Eliminating language barriers

As part of this Administration’s accessibility and inclusion efforts, including through the responsibilities outlined in President Biden’s Executive Orders and the HHS Equity Action Plan, OCR is working to ensure that all people have meaningful access to health and human services programs and activities regardless of race. ethnicity or linguistic ability. This issue is of great importance to OCR, as racial minorities are more likely to speak a language other than English at home, and communication barriers often result in negative health outcomes, including increased morbidity and mortality. mortality. OCR is leading HHS on language access by launching and organizing the department-wide Language Access Steering Committee, which is currently overseeing the implementation of Language Access Plan updates for Personnel Divisions and Operational Divisions. from HHS.
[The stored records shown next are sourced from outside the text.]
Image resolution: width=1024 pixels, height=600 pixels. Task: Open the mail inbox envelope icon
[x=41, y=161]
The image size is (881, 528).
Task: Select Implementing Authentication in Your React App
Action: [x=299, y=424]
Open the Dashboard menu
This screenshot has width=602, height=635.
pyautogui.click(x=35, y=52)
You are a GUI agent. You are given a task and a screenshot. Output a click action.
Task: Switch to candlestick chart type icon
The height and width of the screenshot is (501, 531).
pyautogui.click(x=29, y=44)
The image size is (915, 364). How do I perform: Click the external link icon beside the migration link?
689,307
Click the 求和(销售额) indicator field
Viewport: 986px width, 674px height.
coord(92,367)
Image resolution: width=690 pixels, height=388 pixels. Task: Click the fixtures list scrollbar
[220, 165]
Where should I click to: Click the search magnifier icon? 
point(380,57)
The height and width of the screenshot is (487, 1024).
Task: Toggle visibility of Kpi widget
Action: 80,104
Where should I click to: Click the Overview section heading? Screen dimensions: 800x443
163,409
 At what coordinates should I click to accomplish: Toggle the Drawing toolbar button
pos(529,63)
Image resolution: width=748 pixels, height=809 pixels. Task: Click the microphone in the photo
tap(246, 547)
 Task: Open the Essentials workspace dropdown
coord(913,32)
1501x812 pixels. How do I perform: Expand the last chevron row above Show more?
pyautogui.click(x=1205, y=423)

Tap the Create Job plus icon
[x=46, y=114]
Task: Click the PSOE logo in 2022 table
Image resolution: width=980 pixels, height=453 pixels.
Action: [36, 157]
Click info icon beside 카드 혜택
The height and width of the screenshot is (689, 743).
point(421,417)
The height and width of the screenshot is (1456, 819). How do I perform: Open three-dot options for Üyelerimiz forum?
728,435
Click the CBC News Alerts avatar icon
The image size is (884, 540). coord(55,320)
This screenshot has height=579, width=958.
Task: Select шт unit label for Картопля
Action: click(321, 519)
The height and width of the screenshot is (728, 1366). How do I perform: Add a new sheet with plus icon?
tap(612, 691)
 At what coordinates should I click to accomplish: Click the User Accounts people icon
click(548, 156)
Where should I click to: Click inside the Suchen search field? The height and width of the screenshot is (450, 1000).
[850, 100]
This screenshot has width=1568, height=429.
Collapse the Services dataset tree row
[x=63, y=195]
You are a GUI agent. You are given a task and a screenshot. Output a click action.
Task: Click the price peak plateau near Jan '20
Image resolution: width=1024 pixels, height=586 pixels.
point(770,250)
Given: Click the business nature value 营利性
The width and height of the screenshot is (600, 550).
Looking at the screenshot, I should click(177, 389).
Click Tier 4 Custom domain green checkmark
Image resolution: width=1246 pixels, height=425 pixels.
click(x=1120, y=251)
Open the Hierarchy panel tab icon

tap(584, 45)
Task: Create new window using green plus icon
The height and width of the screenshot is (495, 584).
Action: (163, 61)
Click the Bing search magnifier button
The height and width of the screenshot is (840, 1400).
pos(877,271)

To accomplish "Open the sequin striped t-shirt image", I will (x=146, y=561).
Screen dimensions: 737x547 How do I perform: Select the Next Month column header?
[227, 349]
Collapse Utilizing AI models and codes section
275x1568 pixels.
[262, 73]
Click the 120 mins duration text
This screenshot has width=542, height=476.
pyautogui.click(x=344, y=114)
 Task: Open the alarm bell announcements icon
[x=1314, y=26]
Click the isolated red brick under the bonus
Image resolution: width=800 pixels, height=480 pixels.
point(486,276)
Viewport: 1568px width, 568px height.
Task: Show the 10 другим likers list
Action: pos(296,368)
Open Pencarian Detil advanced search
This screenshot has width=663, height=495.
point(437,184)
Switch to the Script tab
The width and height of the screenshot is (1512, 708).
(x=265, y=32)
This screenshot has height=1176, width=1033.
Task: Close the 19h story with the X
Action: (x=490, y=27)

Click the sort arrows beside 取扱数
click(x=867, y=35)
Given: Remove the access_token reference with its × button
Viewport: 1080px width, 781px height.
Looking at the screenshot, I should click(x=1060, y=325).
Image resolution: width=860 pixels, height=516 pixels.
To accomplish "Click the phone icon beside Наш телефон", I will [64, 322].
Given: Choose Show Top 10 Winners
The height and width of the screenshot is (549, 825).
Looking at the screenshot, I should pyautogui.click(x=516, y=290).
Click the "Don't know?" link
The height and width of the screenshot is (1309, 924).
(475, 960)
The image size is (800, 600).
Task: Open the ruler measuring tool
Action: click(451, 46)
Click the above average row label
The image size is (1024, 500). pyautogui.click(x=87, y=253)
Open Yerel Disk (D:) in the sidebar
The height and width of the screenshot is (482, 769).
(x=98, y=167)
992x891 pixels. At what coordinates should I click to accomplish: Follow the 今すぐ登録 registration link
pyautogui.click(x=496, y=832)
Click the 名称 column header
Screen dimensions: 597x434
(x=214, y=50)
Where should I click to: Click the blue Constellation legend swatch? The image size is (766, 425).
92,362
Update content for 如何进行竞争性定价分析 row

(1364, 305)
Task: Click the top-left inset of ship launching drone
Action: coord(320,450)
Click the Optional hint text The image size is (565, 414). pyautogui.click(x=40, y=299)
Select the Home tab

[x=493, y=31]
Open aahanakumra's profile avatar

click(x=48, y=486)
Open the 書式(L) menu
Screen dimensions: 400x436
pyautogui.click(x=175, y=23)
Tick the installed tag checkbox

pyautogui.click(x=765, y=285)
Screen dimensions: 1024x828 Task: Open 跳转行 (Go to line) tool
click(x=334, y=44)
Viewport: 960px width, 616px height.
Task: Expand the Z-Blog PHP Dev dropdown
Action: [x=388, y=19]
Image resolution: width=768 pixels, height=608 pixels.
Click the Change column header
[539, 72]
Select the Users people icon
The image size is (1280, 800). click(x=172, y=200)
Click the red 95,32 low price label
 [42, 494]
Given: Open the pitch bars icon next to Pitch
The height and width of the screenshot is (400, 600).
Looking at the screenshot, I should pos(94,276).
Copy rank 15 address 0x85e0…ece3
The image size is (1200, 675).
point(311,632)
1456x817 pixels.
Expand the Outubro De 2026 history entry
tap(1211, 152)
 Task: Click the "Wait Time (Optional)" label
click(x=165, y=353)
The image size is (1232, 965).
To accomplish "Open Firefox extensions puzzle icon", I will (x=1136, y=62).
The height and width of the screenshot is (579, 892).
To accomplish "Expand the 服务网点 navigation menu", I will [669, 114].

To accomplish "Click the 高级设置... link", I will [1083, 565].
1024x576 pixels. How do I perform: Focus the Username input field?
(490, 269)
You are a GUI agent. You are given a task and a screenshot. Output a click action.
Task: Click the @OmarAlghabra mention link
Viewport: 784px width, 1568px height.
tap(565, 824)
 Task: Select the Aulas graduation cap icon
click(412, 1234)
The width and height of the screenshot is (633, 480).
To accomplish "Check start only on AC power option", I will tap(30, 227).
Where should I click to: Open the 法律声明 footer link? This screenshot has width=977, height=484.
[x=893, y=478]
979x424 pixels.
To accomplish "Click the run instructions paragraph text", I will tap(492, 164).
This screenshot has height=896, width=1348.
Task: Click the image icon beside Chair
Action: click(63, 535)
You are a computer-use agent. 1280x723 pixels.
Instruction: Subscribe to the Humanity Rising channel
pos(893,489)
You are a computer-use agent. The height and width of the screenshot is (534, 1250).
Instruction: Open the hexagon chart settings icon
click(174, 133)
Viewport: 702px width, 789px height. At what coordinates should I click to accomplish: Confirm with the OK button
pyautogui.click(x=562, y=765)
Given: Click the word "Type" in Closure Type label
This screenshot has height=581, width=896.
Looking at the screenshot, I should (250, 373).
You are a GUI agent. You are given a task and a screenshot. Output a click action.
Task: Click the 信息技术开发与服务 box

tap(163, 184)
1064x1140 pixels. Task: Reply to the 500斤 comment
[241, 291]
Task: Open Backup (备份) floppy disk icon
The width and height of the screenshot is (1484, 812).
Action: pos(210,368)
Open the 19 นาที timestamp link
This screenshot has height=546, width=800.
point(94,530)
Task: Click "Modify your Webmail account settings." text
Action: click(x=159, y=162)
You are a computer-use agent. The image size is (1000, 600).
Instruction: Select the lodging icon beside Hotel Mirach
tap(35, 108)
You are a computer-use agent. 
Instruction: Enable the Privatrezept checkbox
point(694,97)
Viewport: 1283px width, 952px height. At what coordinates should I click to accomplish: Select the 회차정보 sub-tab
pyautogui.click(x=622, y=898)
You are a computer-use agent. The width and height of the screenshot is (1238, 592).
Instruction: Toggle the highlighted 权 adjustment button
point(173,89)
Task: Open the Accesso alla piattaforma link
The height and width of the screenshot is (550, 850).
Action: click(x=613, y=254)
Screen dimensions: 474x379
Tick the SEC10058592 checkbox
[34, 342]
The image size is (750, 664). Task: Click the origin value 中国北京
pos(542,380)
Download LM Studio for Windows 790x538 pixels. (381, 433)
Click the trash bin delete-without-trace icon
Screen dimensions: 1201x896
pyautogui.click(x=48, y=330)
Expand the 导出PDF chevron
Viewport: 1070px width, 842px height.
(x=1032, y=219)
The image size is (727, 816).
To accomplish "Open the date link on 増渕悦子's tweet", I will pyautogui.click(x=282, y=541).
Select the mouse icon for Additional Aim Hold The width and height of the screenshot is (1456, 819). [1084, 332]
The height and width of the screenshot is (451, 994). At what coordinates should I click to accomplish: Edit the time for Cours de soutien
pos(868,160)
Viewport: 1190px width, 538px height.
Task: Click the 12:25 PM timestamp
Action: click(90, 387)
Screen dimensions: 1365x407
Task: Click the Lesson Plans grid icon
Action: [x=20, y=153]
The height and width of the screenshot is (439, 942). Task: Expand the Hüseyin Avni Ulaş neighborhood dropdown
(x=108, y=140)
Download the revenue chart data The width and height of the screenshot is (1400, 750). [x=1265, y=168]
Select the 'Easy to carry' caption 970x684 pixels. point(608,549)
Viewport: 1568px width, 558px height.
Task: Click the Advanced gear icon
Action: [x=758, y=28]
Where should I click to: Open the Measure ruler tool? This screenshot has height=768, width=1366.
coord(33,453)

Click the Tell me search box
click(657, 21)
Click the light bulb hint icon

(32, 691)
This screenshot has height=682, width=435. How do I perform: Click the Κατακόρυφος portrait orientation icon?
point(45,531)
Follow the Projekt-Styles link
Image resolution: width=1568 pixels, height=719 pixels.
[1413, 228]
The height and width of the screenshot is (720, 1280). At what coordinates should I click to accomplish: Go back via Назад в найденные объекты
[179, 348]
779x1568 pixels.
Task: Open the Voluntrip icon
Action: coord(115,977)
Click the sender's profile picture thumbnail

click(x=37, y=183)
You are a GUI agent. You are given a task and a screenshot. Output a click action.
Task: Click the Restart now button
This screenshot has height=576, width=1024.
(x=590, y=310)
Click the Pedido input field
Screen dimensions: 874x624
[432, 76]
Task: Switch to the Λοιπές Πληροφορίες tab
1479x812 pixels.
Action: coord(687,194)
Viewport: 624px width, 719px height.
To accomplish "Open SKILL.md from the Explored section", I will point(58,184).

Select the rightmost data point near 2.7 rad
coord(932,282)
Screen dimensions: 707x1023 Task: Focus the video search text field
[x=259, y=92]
  • As part of this effort, the Language Access Steering Committee is overseeing the implementation of updated Language Access Plans for all Personnel Divisions and Operational Divisions that comprise HHS. The updates made to the Language Access Plans that comprise the Plans will improve and ensure the quality and accuracy of language access services in HHS-funded health and human services programs and activities for persons with limited English proficiency and persons with disabilities.
  • OCR also publishes an annual progress report based on the language access work being done across HHS. The annual report tracks compliance activity and progress of the Language Access Steering Committee.

Ensure equal access to telehealth

OCR and the Department of Justice’s Civil Rights Division issued guidance on nondiscrimination on the basis of race, color, national origin, and disability when accessing telehealth.

  • The guide explains legal obligations under Title VI, Section 1557 of the Affordable Care Act, Section 504 of the Rehabilitation Act, and the Americans with Disabilities Act.
  • Provides information to healthcare providers about their nondiscrimination obligations and practical advice on how to provide accessible telehealth.

Strengthening the healthcare workforce to meet America’s diverse needs

Each summer, OCR continues a long-standing collaboration with the Association of American Medical Colleges to provide civil rights compliance training to pre-medical and pre-dental undergraduate students.

  • From June through August, OCR staff members provide training to approximately 1,000 students at colleges and universities across the country, including Historically Black Institutions, Howard University, and Charles R. Drew University of Medicine and Sciences.